## HOW TO COMPLETE THIS TASK
Check every line of the entries that follow, and copy the ones containing "computer".

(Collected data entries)
◇ ◇ ◇

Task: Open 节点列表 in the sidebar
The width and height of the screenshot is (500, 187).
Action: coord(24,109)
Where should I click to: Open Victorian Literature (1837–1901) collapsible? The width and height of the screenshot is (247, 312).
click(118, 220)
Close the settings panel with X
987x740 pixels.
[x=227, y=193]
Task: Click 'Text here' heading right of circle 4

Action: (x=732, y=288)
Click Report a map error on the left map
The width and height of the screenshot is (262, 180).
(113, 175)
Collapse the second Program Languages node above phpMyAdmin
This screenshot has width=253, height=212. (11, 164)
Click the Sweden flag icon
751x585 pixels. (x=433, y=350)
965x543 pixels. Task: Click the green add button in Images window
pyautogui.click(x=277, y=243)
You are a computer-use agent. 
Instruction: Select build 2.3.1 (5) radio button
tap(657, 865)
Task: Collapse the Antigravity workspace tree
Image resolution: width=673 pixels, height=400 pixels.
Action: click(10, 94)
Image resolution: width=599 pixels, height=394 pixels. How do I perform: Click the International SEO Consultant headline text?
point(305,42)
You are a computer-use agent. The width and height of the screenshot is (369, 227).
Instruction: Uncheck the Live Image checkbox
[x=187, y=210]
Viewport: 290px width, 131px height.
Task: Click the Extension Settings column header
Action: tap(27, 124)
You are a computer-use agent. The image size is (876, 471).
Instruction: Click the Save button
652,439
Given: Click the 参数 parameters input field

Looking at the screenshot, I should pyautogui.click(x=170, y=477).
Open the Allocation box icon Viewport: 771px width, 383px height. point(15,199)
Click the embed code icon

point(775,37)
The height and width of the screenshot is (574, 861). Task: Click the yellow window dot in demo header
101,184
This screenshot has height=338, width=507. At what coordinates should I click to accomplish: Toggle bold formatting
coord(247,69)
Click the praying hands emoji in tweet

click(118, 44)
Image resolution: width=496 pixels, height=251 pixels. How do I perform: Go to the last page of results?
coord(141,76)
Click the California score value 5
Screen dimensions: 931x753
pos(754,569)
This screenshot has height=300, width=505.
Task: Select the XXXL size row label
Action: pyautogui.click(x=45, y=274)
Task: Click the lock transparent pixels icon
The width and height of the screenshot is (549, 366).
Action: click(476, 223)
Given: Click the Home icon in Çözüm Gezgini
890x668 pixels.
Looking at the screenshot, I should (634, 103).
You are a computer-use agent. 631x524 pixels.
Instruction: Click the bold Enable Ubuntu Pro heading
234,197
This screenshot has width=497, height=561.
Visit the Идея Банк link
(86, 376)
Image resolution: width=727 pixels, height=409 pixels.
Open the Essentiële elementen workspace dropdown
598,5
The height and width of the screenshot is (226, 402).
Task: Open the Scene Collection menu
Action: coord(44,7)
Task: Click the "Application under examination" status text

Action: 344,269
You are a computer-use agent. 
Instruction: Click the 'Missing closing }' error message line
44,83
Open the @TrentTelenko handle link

◇ ◇ ◇

## ANSWER FOR THIS EXERCISE
You are a computer-use agent. 
You are a computer-use agent. The width and height of the screenshot is (369, 227).
You are a computer-use agent. The image size is (876, 471).
You are a computer-use agent. 631x524 pixels.
You are a computer-use agent. 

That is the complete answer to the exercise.